Tuesday, July 19, 2016

Survivors guilt

          REST IN PEACE JORDAN

   Sometimes I think survivors guilt is the wrong terminology. When a group of army buddies are caught in battle and only a couple survive, the guilt that those soldiers feel is real. They come home feeling like they should have died with their buddies on the battlefield. 
In my travels and especially due to the fact that I am a musician, I have been able to participate in many cancer benefits. The hardest ones are always the children. Seeing children dying of cancer when they haven't started living yet is hard. Seeing a young mother in her mid 30s with two small children and stage 4 breast cancer is hard. Telling her to stay positive sounds hollow as she endures treatment after failed treatment. She knows that her children will grow up and she won't be there to see it. Only the most jaded among us cannot be affected by her bravery! Watching our friends die because no treatment worked for them while we have reaped the benefits of multiple successful treatments is hard.
   Tony Crispino's motto is stay positive. Jordan's motto was live thrive survive and my motto " live it loud " are all really positive statements but the fact is that although we want to convey that message of hope and we pray the treatments are successful 50% will fall below the median life extension and 50% will exceed it. A small percentage will exceed it many times over. 
   I do not feel guilty for surviving. I feel righteous anger that others did not. I feel compassion fatigue each time a new guy comes aboard with late stage disease and a poor prognosis. I want to encourage and give hope. Sometimes the results are positive and sometimes not. The higher the Gleason score the harder it becomes to give encouragement. We make friends only to lose them. In the process, a hardening of our hearts occurs. It is a defense mechanism. It is natural. It is necessary.
   Yesterday, for me, was a very bad day. I lost a friend I had never met. I felt a kinship with Jordan. Our diagnosis was very similar.
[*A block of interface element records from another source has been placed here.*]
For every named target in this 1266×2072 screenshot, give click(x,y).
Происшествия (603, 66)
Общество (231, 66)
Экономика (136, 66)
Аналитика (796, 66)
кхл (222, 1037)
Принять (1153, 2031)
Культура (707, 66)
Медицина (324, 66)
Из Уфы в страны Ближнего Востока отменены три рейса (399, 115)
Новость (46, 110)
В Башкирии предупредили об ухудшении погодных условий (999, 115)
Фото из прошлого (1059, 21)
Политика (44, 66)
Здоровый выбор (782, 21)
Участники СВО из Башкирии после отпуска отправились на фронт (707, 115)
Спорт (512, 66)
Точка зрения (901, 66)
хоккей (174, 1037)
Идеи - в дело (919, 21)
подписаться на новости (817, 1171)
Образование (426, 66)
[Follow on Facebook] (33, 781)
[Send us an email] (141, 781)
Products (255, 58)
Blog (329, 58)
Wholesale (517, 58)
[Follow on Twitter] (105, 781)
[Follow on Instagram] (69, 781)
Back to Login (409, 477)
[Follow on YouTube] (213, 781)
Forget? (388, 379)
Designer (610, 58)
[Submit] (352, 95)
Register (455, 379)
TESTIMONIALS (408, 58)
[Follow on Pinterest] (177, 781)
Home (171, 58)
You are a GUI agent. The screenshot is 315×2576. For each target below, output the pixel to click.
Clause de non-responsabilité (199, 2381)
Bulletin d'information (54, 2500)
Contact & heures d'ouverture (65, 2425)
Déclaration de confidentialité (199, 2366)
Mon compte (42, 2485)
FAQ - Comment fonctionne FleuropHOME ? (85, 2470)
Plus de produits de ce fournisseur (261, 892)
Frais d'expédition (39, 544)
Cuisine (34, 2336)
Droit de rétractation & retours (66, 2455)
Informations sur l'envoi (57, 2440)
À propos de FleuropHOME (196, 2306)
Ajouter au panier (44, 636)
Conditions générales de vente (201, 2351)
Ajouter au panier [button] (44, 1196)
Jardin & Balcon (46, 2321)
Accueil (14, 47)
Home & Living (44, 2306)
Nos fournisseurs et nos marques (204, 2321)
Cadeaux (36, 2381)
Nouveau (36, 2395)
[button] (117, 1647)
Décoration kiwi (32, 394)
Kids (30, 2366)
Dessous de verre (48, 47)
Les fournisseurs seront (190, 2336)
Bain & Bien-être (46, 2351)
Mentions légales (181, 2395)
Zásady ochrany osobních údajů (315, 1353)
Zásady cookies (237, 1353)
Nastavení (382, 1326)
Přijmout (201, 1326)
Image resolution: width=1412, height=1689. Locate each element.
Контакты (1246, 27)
We shared the same positive outlook.  We exchanged a few emails. We talked a few times. I believed he would do well. He didn't and now he is gone. Why??? Why did he fulfill my original prognosis while I have exceeded all expectations? Not Guilt! Just heart wrenching sadness. He, I believe, is in a better place. My tears are for his family and for myself!

  In society we must give everything a name. In the process we marginalize and cheapen what it really is. It is love and it goes beyond cancer and beyond the grave.